Se zumbis são a onda do momento, eu não canso de afirmar que os faroestes serão a próxima. Talvez por pura coincidência ou por pura inteligência, Western Tales of Terror faz uma bela união dos dois temas, com mocinhos e bandidos empunhando suas colts contra todo tipo de assombração. Ao abrir as páginas de cada número somos recepcionados por Pete, um sujeito cadavérico e com cara de poucos amigos, que alega ter visto “coisas que fariam um cavalo se borrar” e feito “coisas que fariam uma prostituta corar”. No melhor estilo dos antigos quadrinhos de terror, ele narra diversos “causos” surgidos das mentes de quadrinistas como Steve Niles, Tony Moore, Benito Cereno e outros.

A edição final da série, a de número 5, traz entre outras coisas uma história de Tom Mandrake (Call of Duty: The Precinct) intitulada The Devil’s Gate, sobre bruxaria no período após a guerra civil estaduniense; e Gold Miner’s Slaughter, um conto de zumbis por Steve Niles e Scott Mills. Como toda antologia de terror que se preze, Western Tales of Terror tem seus altos e baixos, não mantendo um padrão de qualidade dos mais constantes. Ainda assim tem o mérito de ter reunido um time incrível de profissionais e histórias para diversos gostos.

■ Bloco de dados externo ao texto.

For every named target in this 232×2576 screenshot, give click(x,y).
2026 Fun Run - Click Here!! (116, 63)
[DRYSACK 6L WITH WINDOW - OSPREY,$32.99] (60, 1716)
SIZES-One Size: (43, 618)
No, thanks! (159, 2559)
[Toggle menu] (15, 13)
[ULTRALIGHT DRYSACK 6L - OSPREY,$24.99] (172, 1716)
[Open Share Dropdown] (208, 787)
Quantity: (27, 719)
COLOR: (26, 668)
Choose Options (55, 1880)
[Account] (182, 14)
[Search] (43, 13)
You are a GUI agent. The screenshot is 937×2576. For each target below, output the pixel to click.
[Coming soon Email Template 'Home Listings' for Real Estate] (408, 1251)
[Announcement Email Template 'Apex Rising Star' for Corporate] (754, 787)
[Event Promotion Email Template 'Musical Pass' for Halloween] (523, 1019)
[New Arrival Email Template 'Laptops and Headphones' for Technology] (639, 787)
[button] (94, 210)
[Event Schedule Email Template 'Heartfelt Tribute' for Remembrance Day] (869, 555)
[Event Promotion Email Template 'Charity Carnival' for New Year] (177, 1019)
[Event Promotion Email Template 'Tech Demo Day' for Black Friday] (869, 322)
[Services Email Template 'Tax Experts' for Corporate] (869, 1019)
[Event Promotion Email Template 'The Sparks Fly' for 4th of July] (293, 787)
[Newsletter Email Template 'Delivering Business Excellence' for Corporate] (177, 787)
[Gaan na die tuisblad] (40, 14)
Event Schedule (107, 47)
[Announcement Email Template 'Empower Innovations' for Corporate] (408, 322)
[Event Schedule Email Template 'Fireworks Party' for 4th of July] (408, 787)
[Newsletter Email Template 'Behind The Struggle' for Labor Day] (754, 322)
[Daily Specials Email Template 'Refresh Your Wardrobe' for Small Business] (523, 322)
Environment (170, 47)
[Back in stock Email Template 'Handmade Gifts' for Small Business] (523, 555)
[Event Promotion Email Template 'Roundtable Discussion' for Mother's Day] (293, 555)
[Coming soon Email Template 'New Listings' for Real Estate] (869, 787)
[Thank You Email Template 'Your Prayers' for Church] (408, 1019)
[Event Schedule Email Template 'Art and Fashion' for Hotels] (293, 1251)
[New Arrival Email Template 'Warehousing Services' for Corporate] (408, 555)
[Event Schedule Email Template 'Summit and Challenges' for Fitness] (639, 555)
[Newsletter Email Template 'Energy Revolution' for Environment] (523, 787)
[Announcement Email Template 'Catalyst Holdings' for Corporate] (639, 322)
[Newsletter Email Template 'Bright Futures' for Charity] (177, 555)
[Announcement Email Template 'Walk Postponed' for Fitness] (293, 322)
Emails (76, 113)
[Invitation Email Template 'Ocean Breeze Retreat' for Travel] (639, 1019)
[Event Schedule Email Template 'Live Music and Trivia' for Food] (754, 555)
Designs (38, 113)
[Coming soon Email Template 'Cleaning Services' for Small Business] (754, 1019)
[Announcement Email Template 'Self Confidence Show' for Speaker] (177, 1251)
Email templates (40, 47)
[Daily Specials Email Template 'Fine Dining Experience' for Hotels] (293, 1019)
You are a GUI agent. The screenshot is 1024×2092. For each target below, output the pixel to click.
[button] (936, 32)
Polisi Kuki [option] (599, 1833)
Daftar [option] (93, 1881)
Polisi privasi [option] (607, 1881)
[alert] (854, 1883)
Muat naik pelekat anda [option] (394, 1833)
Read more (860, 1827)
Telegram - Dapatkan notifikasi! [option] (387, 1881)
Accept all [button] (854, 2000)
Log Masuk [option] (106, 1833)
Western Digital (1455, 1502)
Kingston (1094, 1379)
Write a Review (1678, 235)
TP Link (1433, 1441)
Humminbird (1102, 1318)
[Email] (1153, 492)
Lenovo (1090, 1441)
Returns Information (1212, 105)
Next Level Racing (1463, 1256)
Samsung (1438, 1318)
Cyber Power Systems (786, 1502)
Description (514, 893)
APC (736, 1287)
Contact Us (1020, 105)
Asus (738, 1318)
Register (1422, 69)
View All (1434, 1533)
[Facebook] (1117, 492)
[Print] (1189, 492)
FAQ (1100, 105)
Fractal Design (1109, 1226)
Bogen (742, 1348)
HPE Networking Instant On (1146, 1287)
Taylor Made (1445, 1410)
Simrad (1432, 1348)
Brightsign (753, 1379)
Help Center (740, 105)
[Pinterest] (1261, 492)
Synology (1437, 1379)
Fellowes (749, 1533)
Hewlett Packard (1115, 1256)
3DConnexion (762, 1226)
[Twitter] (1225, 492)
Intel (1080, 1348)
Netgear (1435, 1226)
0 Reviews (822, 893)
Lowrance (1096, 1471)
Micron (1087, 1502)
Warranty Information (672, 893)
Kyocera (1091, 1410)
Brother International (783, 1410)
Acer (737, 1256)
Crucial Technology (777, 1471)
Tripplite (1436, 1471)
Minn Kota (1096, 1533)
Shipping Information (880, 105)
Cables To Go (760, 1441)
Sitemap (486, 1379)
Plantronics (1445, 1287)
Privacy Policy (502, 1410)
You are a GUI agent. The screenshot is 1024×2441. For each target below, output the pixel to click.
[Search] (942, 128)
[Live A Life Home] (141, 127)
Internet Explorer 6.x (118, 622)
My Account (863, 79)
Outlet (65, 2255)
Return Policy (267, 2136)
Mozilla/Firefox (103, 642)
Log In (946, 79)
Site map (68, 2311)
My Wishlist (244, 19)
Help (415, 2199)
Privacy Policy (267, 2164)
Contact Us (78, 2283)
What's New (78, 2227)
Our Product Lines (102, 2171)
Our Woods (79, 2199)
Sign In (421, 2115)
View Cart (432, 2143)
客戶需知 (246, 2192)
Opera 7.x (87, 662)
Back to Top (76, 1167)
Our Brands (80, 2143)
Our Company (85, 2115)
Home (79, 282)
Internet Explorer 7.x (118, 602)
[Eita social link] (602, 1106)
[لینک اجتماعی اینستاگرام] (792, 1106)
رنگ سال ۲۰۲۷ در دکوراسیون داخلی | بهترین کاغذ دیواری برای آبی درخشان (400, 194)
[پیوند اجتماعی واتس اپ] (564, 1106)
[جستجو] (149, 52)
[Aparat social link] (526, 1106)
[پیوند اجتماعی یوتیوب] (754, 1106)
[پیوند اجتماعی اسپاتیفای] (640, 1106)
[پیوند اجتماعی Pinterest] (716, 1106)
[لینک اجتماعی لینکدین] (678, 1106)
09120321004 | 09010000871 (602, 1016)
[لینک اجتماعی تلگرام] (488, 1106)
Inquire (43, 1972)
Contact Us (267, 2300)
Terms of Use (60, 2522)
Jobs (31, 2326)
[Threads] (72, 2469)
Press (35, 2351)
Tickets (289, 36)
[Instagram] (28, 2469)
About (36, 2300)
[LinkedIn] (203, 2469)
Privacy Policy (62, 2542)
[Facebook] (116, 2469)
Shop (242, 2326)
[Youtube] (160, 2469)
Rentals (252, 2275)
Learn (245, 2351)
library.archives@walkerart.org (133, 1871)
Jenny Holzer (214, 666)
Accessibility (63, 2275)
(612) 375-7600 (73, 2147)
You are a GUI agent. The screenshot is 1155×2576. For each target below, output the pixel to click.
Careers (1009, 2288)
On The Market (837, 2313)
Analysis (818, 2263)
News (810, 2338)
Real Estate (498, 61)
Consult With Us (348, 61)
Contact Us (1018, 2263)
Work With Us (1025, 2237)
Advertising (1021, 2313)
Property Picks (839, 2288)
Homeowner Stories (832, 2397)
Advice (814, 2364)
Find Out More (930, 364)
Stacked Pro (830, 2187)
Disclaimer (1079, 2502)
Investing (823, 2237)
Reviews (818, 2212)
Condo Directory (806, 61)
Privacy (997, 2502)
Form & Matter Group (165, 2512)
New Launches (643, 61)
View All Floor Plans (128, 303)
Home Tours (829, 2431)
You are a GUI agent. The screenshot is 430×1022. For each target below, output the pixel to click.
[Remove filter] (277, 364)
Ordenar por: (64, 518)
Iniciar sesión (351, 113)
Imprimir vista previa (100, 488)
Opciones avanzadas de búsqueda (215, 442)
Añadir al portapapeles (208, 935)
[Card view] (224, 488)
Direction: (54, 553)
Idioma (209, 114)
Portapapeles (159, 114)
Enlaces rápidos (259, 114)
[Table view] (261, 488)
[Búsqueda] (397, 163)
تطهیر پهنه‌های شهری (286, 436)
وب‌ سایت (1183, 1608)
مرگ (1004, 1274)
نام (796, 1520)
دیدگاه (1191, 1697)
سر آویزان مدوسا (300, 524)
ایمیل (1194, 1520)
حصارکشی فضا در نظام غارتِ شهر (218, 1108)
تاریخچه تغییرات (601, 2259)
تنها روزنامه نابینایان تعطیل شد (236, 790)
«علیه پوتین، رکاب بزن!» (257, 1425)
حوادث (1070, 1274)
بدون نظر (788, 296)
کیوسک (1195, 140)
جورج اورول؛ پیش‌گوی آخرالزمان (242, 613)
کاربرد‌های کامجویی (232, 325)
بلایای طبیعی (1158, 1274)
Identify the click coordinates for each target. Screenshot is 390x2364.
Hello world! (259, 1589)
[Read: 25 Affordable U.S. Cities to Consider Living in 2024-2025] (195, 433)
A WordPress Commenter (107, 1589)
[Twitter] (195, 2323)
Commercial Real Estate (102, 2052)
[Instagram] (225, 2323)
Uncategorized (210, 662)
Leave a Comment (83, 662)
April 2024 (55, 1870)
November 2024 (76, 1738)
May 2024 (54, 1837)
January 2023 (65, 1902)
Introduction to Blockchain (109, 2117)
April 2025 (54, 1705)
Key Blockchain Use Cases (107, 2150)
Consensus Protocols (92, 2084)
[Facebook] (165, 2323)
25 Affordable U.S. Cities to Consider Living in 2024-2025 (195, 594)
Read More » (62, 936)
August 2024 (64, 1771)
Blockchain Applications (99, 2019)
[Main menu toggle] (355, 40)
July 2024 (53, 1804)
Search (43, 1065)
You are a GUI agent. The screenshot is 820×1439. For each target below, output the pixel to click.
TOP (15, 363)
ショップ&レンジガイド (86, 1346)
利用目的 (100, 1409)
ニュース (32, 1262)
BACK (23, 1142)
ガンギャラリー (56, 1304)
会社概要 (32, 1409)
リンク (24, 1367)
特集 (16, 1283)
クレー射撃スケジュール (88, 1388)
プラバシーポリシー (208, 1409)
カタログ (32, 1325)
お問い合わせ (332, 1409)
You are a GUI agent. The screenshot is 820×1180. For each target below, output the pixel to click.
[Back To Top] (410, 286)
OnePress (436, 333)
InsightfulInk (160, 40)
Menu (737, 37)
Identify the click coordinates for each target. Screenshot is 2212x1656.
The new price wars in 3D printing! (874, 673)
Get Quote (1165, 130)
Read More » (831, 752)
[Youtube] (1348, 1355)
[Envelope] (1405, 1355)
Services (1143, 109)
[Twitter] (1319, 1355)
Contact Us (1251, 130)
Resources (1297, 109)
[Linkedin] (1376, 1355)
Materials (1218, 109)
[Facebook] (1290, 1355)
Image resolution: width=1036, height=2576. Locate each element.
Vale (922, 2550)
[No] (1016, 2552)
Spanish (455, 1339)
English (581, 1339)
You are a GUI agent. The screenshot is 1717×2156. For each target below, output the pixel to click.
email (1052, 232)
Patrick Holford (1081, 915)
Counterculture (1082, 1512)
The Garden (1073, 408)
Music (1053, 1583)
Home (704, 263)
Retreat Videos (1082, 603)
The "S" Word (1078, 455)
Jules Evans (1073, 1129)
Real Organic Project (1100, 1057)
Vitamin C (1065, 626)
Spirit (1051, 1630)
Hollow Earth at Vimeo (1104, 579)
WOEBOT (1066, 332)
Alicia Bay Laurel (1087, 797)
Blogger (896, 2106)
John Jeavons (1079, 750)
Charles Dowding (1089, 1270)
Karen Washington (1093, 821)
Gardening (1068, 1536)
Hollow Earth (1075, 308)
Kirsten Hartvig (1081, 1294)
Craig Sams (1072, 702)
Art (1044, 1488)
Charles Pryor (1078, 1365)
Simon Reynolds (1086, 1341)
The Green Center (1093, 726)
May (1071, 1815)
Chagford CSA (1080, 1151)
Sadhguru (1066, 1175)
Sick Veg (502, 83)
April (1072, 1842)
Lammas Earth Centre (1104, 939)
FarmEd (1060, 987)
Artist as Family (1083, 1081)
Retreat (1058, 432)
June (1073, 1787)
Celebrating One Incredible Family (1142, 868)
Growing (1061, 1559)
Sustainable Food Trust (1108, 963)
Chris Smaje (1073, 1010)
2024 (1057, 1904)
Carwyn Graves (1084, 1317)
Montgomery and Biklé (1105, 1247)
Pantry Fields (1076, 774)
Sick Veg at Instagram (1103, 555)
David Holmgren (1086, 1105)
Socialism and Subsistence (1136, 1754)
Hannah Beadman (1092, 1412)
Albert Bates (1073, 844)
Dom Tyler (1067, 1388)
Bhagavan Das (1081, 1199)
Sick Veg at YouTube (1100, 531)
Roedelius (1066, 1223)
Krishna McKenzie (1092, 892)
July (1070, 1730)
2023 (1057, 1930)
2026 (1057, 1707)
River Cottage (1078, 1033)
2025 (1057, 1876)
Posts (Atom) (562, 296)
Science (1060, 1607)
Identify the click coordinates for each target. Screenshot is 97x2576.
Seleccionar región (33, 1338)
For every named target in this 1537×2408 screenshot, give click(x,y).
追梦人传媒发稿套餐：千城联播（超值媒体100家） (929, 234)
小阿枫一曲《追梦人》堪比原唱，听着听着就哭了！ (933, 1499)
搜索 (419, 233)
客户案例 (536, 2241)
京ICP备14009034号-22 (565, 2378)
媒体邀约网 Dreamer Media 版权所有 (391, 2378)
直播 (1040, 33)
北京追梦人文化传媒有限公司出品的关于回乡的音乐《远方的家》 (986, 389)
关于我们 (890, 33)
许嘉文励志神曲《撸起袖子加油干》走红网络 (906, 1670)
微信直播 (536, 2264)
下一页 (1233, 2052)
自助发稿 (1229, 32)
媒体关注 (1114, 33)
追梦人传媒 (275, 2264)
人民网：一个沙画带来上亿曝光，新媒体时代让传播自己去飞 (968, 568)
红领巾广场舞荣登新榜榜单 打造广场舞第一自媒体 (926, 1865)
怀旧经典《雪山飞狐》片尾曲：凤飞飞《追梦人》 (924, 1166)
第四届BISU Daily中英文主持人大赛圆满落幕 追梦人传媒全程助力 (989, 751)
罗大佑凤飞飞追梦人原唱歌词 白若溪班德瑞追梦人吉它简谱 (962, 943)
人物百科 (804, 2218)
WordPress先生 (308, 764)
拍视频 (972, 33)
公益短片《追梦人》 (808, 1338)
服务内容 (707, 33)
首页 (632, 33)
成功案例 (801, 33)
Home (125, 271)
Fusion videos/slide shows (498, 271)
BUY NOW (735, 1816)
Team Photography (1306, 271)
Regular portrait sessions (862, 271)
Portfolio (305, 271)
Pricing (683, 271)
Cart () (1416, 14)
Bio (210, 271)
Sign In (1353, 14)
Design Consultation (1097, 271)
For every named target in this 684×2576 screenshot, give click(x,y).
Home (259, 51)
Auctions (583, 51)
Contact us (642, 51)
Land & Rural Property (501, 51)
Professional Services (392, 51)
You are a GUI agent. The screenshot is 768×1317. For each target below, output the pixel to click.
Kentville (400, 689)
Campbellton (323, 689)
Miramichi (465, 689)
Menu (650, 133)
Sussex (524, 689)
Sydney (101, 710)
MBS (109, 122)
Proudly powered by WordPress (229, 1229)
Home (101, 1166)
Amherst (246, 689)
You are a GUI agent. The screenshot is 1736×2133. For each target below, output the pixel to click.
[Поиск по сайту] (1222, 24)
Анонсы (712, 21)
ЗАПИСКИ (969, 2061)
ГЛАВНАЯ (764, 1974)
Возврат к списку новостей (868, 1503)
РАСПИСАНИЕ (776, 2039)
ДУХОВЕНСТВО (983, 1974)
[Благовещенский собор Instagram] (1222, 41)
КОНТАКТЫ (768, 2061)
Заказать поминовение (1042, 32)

Tenho poucas coisas ruins a falar dela.


Moonstone Monsters: Zombies

Fugindo bastante do gênero que domina as editoras de quadrinhos, a Moonstone Books optou por dar as costas às capas e cuecas fora das calças e se especializou em quadrinhos mais clássicos, com novas de Sherlock Holmes e do investigador do paranormal Kolchak. Apostou também fortemente nos faroestes, com títulos como Wyatt Earp, Geronimo: Last Apache Warrior e Cisco Kid; mas dá suas contribuições também ao gênero que é tema dessa coluna: o terror. Uma das mais atraentes delas é a antologia Moonstone Monsters, que a cada edição traz histórias curtas sobre um monstro específico.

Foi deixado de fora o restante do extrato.